Now if you were in that church and one of the prophets said, “God says, ‘Separate unto me two men for the work I have called them.” Let’s see, who do you want to send to the mission field? Everybody would probably say, “Well, I nominate Simeon. What’s he been doing? I nominate Lucius…are you free Loosh? Or I nominate Manaen, he has good contacts; but, oh, God, don’t take Barnabas and Saul. I mean they’re the best we’ve got!” And that’s exactly what God took, Barnabas and Saul, and called them into a special mission. God uses the ones in the middle of ministry.
d) Wait for God’s Timing
They were deeply involved in ministering to the Lord when the call came. As they were faithfully serving and doing what was entrusted to them, they call of God came. If you want to discern God’s will for the future, do His will in the present and that always means do what is in front of you. Faithfulness is doing what you said you would do. Trust in God’s Sovereignty. Secondly:
- A Spirit-led Mission proclaims the Gospel (vv.4-5)
We’ll go through these next two points a lot faster. The mission leader is clear here as they begin to travel, sent out by the Holy Spirit. We don’t know if God gave them the details of where to go. Nevertheless, they go to Cyprus, 130 miles away and get Barnabas’ cuz John Mark to help (the same guy who wrote the Gospel of Mark—this will cause problems later). Why Cyprus? Well Barnabas was from there. So the idea was go to your own people first and then go beyond from there…seems to be the pattern. Start in Jerusalem and work your way to the ends of the earth. So they go from one end of the island to the other, about 40 miles.

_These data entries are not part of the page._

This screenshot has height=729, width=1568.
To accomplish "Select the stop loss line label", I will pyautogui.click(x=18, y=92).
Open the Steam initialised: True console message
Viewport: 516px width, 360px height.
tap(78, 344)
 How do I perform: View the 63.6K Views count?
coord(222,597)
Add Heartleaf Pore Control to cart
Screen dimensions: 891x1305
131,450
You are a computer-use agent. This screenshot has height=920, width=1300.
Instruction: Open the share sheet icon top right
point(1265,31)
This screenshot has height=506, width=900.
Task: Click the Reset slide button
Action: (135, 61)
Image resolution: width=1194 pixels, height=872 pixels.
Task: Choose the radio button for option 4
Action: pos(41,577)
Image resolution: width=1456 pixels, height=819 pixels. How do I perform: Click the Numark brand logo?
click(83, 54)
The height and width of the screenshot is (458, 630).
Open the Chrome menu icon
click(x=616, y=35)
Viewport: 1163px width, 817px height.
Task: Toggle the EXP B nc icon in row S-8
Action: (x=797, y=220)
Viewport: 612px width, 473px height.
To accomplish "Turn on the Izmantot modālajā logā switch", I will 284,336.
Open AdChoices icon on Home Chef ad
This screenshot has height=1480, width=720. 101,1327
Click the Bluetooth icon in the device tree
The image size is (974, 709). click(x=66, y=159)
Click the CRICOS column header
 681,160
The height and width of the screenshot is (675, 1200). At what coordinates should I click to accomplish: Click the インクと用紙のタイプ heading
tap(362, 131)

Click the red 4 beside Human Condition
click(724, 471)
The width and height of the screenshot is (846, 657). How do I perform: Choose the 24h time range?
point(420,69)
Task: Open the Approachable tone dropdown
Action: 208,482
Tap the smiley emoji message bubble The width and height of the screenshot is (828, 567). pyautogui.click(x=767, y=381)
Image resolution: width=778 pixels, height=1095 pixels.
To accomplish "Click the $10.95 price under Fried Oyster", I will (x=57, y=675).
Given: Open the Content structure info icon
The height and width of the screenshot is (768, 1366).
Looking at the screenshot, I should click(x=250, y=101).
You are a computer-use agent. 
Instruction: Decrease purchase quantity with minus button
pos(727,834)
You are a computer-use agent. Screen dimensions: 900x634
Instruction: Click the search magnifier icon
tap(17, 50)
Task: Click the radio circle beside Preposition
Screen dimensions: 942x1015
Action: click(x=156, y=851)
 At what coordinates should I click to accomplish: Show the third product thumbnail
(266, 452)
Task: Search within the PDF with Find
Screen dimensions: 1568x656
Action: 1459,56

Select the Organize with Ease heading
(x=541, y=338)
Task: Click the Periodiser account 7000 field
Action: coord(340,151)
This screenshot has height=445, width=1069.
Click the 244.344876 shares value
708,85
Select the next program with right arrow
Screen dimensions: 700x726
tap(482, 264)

And what did they do as they travel? They proclaim the word of God. This should be understood, but nowadays the preaching and proclamation of God’s Word is done less and less. You get lots of self-help messages and people who want to popular more than faithful. A reality show is coming out in the Fall called “LA Preachers,” following five mega-church pastors as they drive around in their Ferraris. This is sad.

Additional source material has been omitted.